Writing about these events Barry Sheppard who was a leading member of the US SWP (then the organisation of supporters of the Fourth International) says: “One of the things we came to understand was that the prejudice of some Blacks toward whites and the racism of most whites towards Blacks were not the same. The Nation of Islam, whom the media dubbed the Black Muslims, for example, had a theory about the origin of the white race, which they considered the spawn of Satan. Was this the same thing as white racist theories about the nature of Blacks? No, we said. Prejudice is wrong, whoever espouses it. But the prejudice of some Blacks toward whites is a distorted form of opposition to the oppression of Blacks by white society. White racism towards Blacks, however, is a false justification for the oppression of Blacks.”

This was a different way of approaching movements and politics. These socialists were interpreting what Malcolm X was saying and doing and appreciated that he was evolving because he was responding to the radicalisations that where taking place. They reported his speeches in their paper because they understood that the rise of Black Nationalism was an expression of opposition to racist oppression. They also understood that the religious language that people like Malcolm used was the vocabulary they had borrowed to explain the real world. Most importantly they knew that people’s ideas and language can change very quickly when big events like wars and rebellions are taking place.
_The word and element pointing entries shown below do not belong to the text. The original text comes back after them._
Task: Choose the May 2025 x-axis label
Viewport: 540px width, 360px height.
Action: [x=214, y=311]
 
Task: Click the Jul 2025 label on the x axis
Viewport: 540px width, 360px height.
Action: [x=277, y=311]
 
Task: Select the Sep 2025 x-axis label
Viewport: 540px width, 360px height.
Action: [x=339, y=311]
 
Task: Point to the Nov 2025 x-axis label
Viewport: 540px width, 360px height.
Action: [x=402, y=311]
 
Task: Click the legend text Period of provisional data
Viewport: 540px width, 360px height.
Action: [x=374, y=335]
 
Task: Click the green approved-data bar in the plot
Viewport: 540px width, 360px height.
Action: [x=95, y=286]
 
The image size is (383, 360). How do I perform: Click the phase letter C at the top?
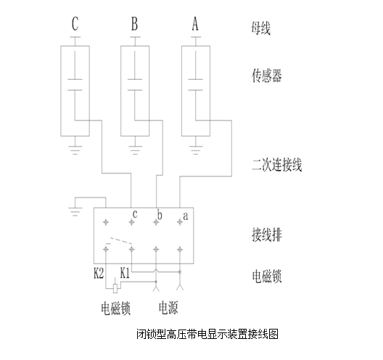(x=75, y=24)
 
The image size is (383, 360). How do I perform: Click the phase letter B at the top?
(x=135, y=24)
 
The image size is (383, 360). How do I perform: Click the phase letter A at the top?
(x=195, y=24)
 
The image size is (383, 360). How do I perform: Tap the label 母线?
(x=261, y=28)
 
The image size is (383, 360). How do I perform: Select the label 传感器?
(x=267, y=75)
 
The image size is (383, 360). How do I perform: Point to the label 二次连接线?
(x=277, y=165)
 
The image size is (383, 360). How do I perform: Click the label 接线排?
(x=267, y=234)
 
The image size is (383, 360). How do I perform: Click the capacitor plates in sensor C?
(x=75, y=85)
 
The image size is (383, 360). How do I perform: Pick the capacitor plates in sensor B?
(x=135, y=85)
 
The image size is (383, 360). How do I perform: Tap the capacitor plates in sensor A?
(x=195, y=85)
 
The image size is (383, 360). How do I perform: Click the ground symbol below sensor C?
(x=75, y=150)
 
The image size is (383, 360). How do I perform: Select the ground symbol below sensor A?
(x=195, y=150)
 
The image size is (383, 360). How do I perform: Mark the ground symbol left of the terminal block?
(x=75, y=212)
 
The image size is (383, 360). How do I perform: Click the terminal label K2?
(x=99, y=273)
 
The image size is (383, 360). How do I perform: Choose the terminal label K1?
(x=125, y=273)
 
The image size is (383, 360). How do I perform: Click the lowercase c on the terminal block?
(x=135, y=214)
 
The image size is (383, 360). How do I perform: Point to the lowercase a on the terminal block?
(x=186, y=216)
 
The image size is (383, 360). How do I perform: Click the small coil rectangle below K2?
(x=115, y=288)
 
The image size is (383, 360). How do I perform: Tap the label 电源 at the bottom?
(x=168, y=308)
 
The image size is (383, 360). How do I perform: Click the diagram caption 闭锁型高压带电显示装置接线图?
(x=207, y=334)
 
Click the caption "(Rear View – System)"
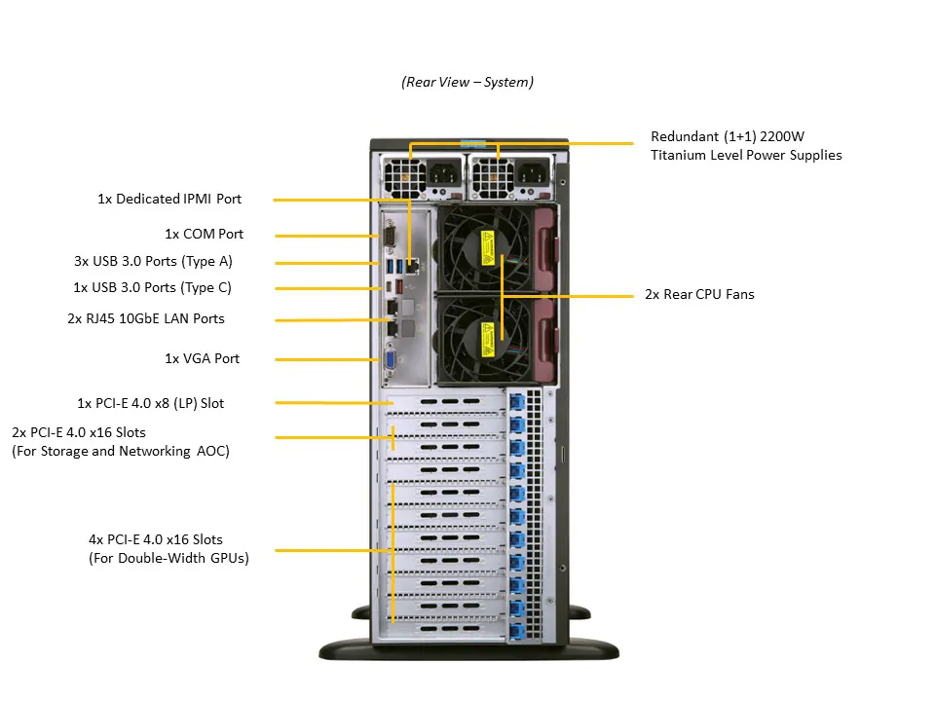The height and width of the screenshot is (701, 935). coord(468,83)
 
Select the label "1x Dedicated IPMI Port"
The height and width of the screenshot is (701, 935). coord(169,199)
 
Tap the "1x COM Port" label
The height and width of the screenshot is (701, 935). coord(204,234)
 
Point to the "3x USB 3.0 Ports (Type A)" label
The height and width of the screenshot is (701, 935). coord(153,261)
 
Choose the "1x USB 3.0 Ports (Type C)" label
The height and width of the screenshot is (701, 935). coord(152,287)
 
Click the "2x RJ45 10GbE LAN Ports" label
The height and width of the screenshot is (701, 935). coord(145,318)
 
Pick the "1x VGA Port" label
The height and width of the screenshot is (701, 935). coord(202,358)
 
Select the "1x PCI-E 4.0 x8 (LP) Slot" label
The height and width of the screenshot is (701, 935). coord(150,402)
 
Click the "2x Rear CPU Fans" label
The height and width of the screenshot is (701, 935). coord(699,294)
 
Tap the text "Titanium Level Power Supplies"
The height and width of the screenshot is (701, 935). coord(746,155)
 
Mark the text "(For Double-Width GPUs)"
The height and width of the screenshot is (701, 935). coord(168,558)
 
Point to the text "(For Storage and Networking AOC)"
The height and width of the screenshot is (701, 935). coord(121,451)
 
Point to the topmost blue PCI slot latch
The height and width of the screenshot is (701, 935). coord(516,400)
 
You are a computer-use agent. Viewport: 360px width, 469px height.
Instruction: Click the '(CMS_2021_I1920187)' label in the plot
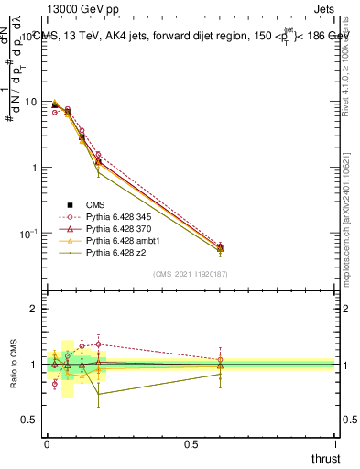coord(191,273)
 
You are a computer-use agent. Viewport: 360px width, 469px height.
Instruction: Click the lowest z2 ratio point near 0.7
coord(99,394)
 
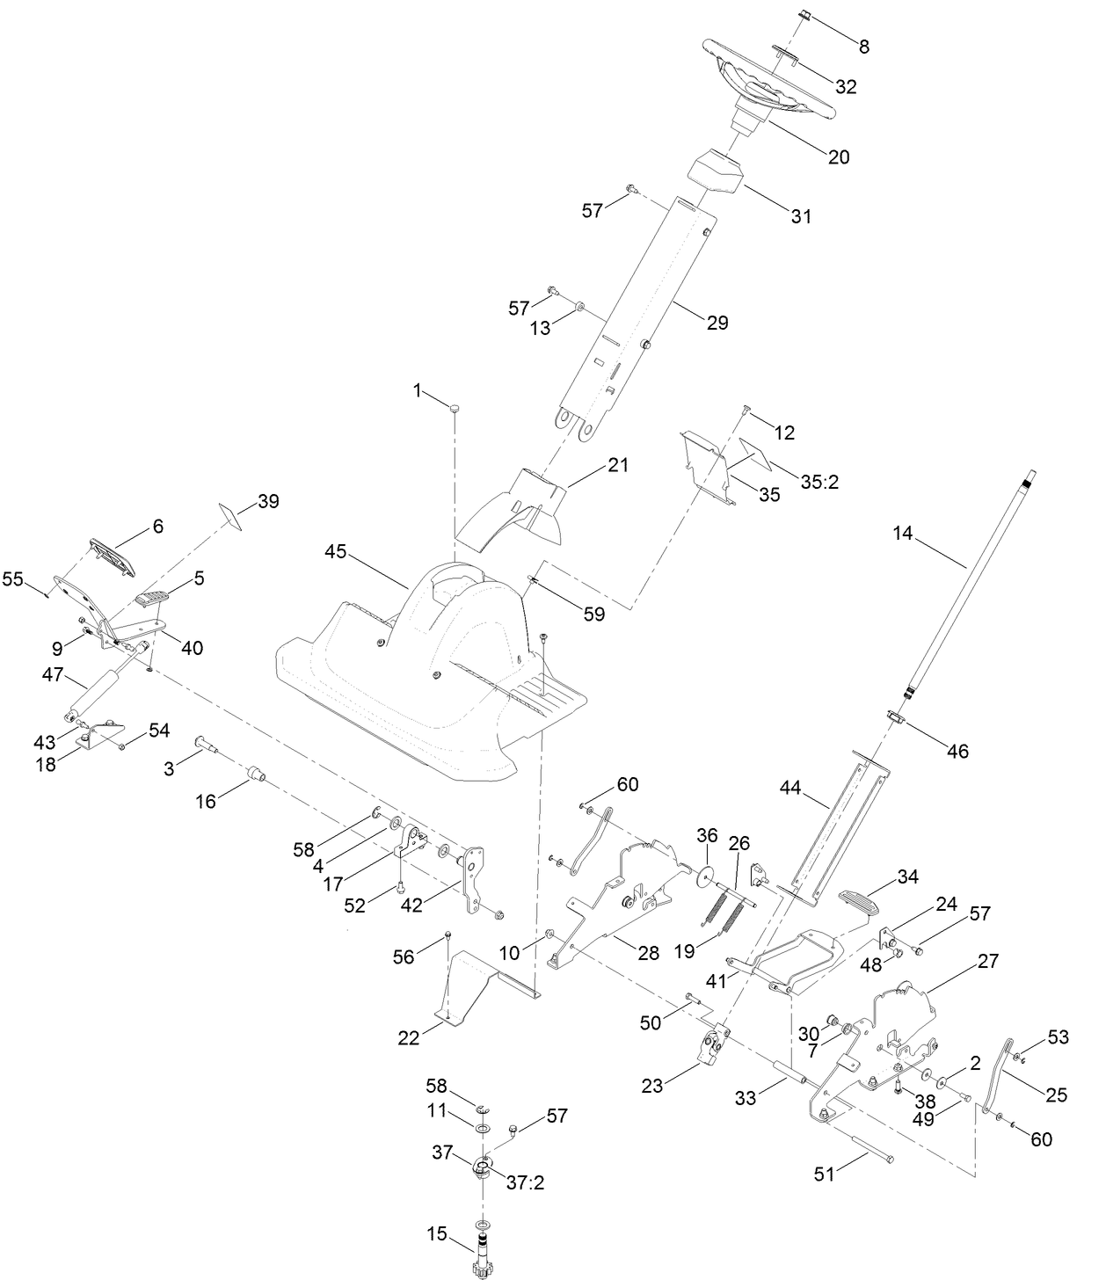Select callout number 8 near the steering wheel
point(863,47)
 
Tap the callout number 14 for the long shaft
point(904,533)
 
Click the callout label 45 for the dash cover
point(336,552)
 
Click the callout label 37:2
point(526,1182)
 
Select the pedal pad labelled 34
point(863,902)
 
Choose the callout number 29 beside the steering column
point(717,323)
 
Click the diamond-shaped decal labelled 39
point(231,514)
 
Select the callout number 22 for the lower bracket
point(408,1037)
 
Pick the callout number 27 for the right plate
point(988,961)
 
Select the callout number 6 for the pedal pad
point(158,526)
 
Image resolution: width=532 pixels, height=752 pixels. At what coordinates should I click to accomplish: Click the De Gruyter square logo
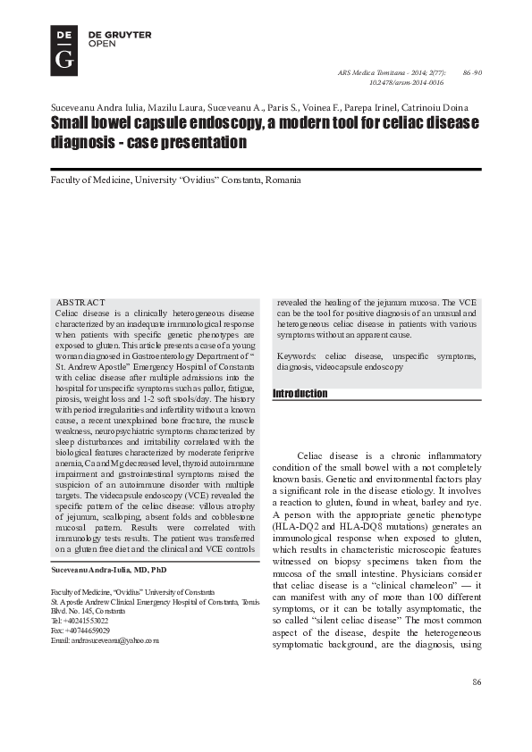[x=63, y=50]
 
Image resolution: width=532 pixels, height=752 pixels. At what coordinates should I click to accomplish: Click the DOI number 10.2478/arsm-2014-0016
[x=406, y=81]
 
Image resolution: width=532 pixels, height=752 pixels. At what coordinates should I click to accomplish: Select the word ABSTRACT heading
[x=80, y=303]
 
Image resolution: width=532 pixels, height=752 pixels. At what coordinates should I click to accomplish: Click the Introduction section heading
[x=300, y=394]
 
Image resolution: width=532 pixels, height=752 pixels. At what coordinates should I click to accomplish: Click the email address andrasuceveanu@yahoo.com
[x=105, y=640]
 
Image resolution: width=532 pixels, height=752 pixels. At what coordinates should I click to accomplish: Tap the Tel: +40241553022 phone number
[x=80, y=620]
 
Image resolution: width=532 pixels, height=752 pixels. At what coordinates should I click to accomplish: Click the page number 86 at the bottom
[x=477, y=707]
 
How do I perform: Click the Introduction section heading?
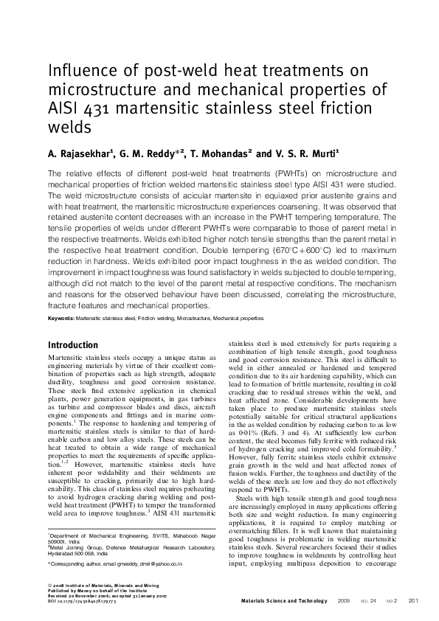(x=72, y=345)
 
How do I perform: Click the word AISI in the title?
(x=64, y=108)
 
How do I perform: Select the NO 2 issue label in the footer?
(x=390, y=600)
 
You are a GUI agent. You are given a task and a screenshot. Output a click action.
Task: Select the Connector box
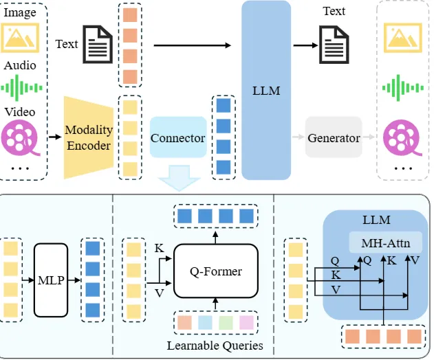coord(177,138)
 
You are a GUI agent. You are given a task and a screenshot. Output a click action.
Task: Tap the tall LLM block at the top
coord(266,89)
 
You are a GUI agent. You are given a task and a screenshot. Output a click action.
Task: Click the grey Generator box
coord(334,138)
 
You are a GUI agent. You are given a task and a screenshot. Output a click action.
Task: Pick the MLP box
coord(52,280)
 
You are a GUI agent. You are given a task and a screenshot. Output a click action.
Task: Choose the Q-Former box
coord(215,271)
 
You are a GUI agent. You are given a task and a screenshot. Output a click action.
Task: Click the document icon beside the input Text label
coord(97,45)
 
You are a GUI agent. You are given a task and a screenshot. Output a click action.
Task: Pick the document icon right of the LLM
coord(334,45)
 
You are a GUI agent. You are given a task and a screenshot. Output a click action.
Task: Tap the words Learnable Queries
coord(215,346)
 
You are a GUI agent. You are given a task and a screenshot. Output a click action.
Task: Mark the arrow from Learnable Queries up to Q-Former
coord(215,304)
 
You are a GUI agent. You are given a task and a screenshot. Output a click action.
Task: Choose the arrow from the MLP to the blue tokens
coord(75,280)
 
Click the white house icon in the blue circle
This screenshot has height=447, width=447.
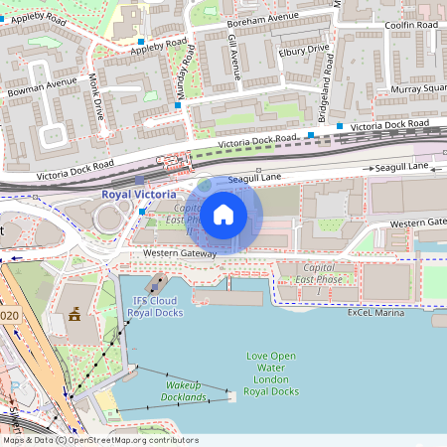(x=224, y=214)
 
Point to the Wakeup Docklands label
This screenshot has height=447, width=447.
(x=186, y=390)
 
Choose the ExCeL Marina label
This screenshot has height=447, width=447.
(x=376, y=312)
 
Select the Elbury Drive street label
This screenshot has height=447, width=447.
(x=304, y=49)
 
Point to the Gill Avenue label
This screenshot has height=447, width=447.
(x=234, y=55)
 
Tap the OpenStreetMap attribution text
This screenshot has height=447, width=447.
(x=99, y=440)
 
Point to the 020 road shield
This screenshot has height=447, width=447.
(x=10, y=315)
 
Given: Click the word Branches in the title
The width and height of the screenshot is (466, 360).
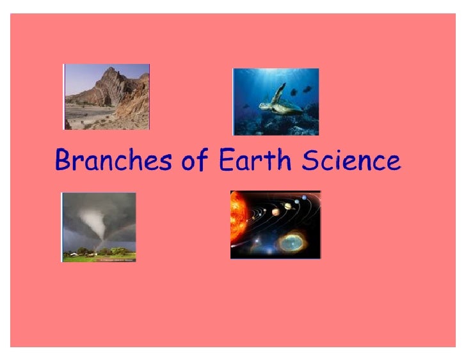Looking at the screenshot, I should [x=113, y=160].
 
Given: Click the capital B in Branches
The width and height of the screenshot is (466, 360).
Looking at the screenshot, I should [x=63, y=160].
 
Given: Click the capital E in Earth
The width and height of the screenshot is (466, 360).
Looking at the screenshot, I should [x=226, y=160].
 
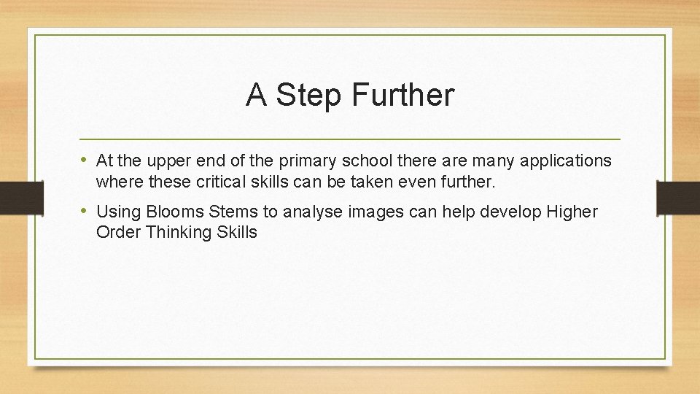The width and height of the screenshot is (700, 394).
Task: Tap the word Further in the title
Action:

This was made clear when Malcolm agreed to speak at a meeting organised by the SWP in New York. A few weeks later he again spoke at one of their meetings. His politics were becoming very different from the views he had held for a number of years. After splitting with the Nation of Islam he had gone to Africa where he met several participants in the colonial revolution. By the time he returned he had reached the view that a secular political organisation was needed. He was also passionately opposed to the Vietnam War and the assaults on Congo by the United States and Belgium.

It was evident that he was moving dramatically to the left. In a speech in December 1964 he said: “You can’t operate a capitalistic system unless you are vulturistic; you have to have someone else’s blood to suck to be a capitalist. You show me a capitalist, I’ll show you a bloodsucker”

Speaking to a meeting organised by the revolutionary socialists in April 1964 Malcolm had predicted, “1964.will be a year of much racial violence and bloodshed.” In July it took the police three days to put down a rebellion by Harlem residents following the police murder of a 15-year-old boy. Malcolm had seen what was coming. The years that followed saw similar rebellions in several cities. At the same time new militant Black organisations were formed and Malcolm X was seen as the prophet and the symbol of this upsurge.

Not every Muslim cleric in Britain who supported the anti-war movement is a potential Malcolm X. However those on the left who have opposed collaboration with Muslim organisations in the anti-war movement would have run a mile from Malcolm. We don’t know what his views on women’s or gay rights were in his Nation of Islam days but we can be sure they weren’t pretty. But what his example shows is that it is possible, if we are willing to look at ideas as things that can be changed, to have an influence on how people interpret the world and how they act politically. Barry Sheppard makes the point well when he writes: “our relationship to Malcolm X has almost nothing to do with his being a Muslim, but to him as a revolutionary Black fighter.” Our starting point with Muslim organisations should be their opposition to imperialist wars.